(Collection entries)
--

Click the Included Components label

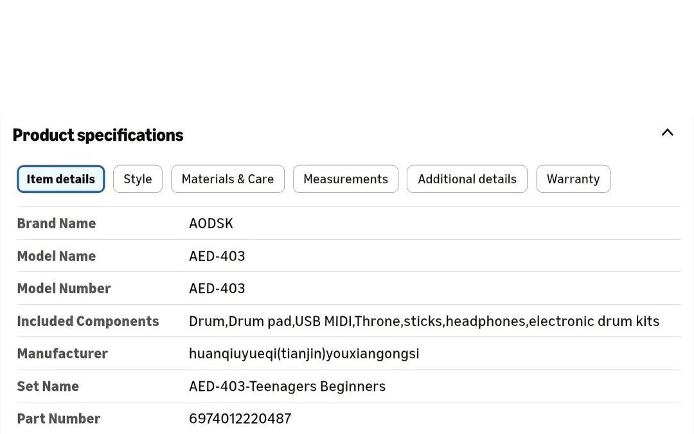[x=87, y=321]
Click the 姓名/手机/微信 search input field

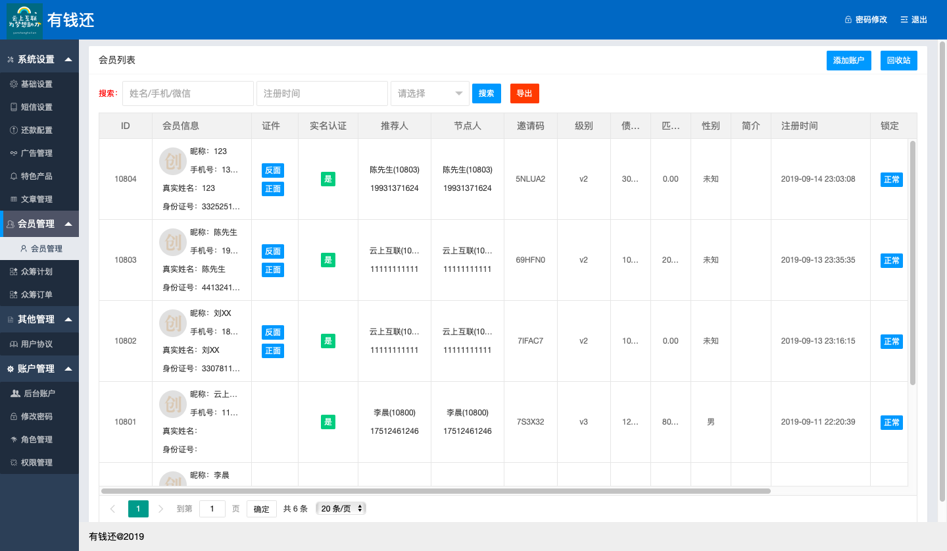(x=187, y=93)
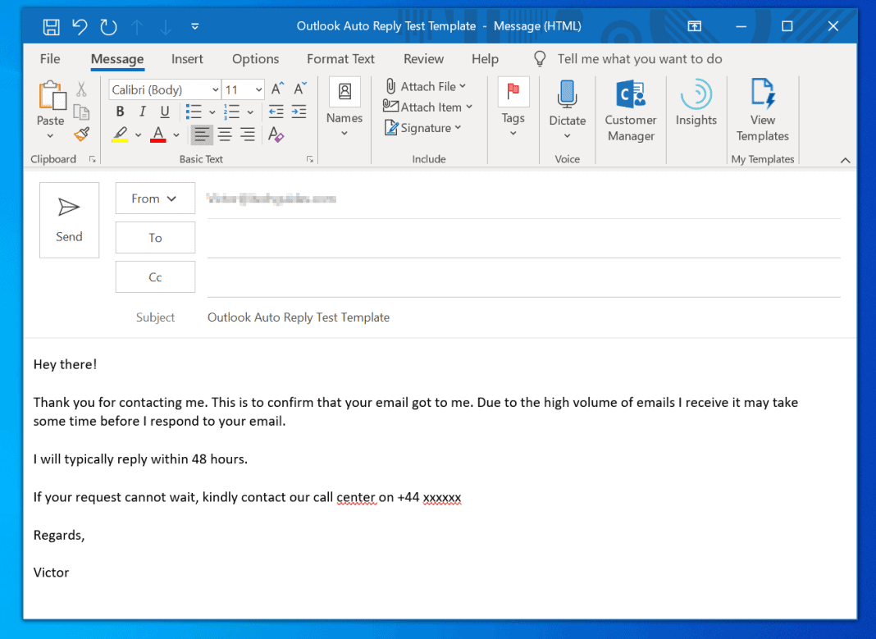
Task: Click the Names address book icon
Action: [344, 91]
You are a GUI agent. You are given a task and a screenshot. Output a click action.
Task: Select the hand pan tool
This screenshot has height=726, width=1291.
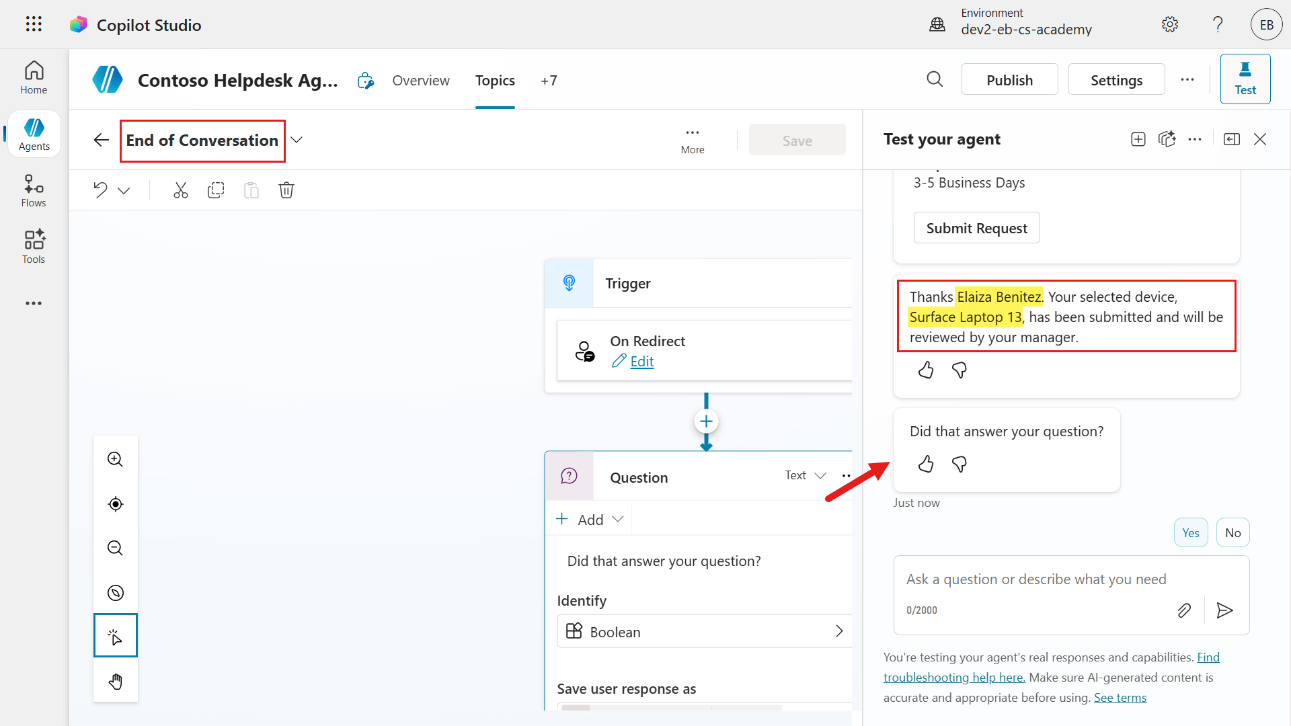(116, 681)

--

_Task objective_
Exact copy, pictures excluded: from the line with "Click the 姓名/手机/微信 search input field" up to and including the line with "Task: Select the hand pan tool" in the data above.

_Task output_
Click the 姓名/手机/微信 search input field

(x=187, y=93)
Task: Click the Names address book icon
Action: [344, 91]
You are a GUI agent. You are given a task and a screenshot. Output a click action.
Task: Select the hand pan tool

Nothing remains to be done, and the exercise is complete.